Before 1989 was the Cold War. There was also no grace.

I remember when my daughter Grace was born the summer of 1989. In the middle of the night I’d get up and feed her. I kept a little radio playing by her bed for white noise, so that every little noise didn’t wake her up. It was just she and I and WGN or WBBM in the wee hours of the night.

Then one night while I was nursing her within the glow of the radio dial I heard the most fabulous news. I use this word because it sounded like a fable. Often I dozed while feeding her. The announcer said the Wall had fallen.

There had been tremors, rumblings leading up to this earthquake that brought down the Berlin Wall. Czech citizens were being issued passes to go to the West for holidays—once a rarity—and in Poland, Solidarity had made headway in their fight for workers and nationalistic rights. Ultimately Solidarity saw the end of Soviet rule and helped move Poland toward democracy.
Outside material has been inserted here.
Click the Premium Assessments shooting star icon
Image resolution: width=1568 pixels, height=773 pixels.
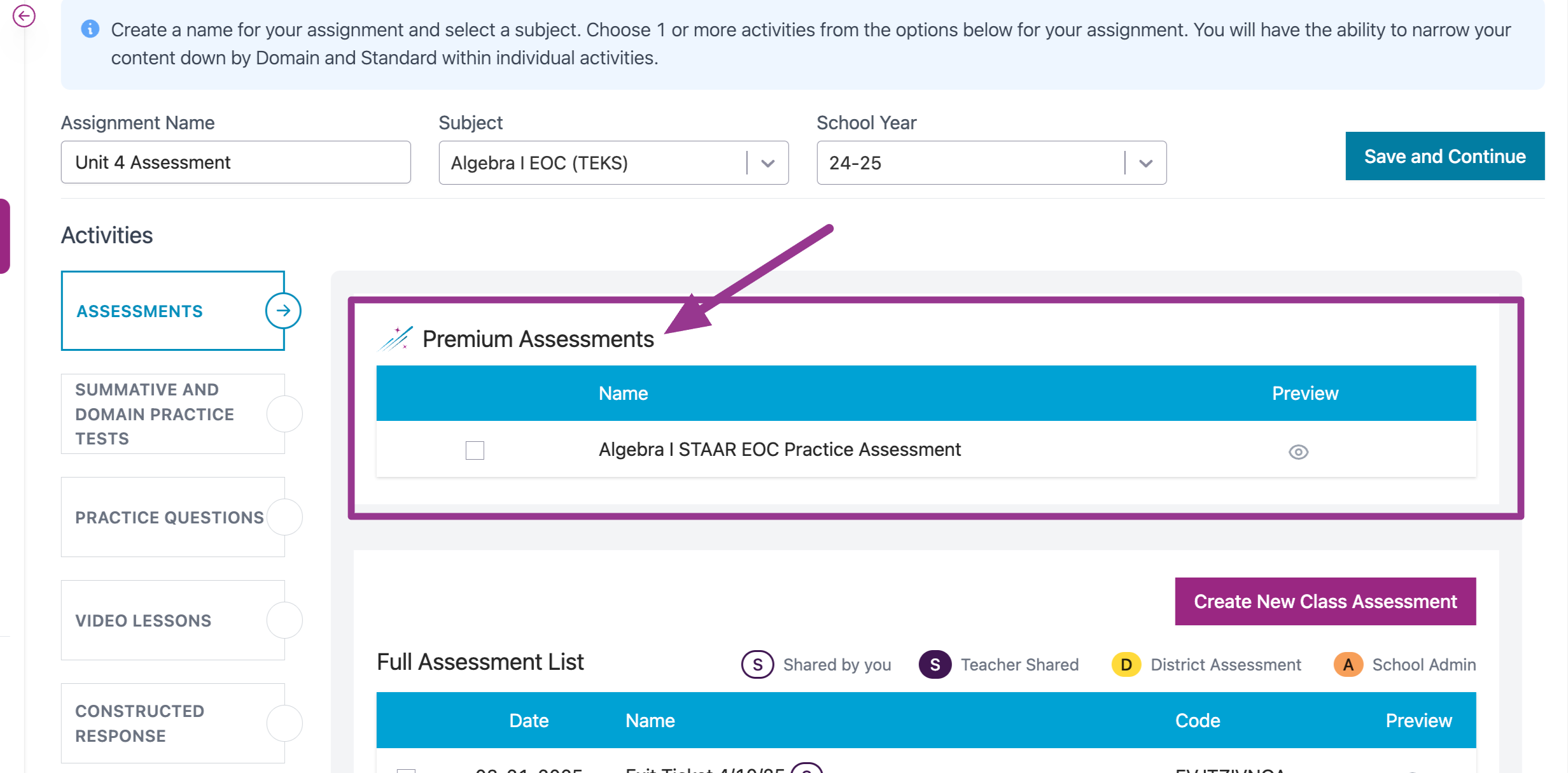point(396,338)
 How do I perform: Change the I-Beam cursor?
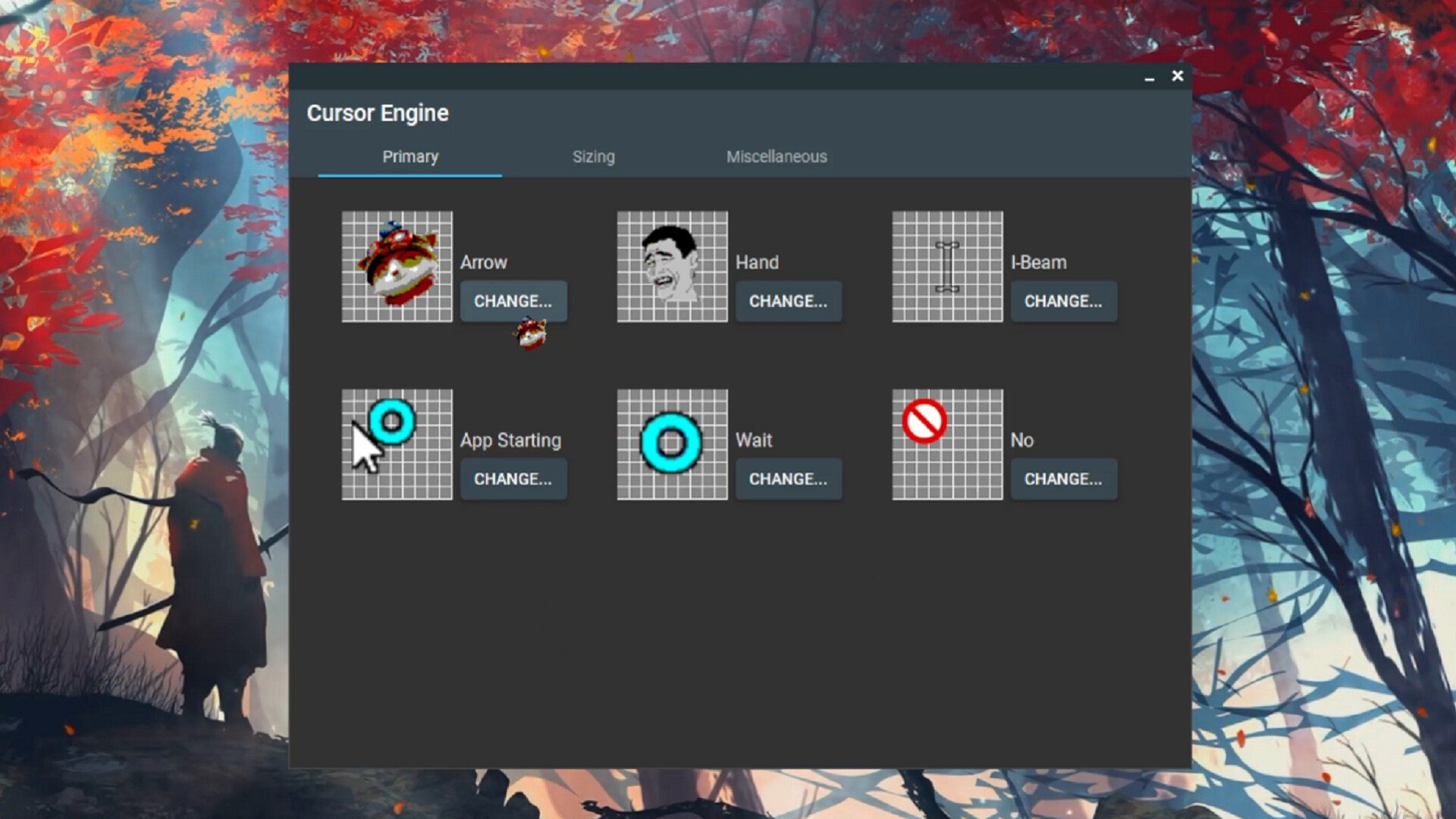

In my dream-like state I thought I heard the news reader say the Wall had come down.

This was confusing. Because when I went to bed there had been a Soviet Union and now it sounded like things were falling apart. And I hadn’t even been asleep that long.

I waited until a faint light entered the room and then I woke up my husband, whispering because the baby had finally gone back to bed. “Hey, the Wall has come down.”

He sat up and rubbed his eyes. Together we both listened to the radio as we were TV-less. We were astonished at how quickly the world had changed. By Christmas 1989 we were viewing images of the bodies of Nicolae and Elena Ceaușescu, former dictator of Romania. Indeed, it was a new world.

But it didn’t last long. This summer Grace will turn 26 and she is now living in a post-cold war, post 9/11 world where more than ever we feel unsafe. Russia has ambitions; ISIS (as well as other forms of extremism) is threatening the pan-Middle East, plus polemic politics here in the US make us feel once again the chill of a Cold War.

For one brief space of time, in the middle of the night, while nursing my newborn there was this thing called hope. Every once in a while I like to revisit that moment. Happy Birthday Grace.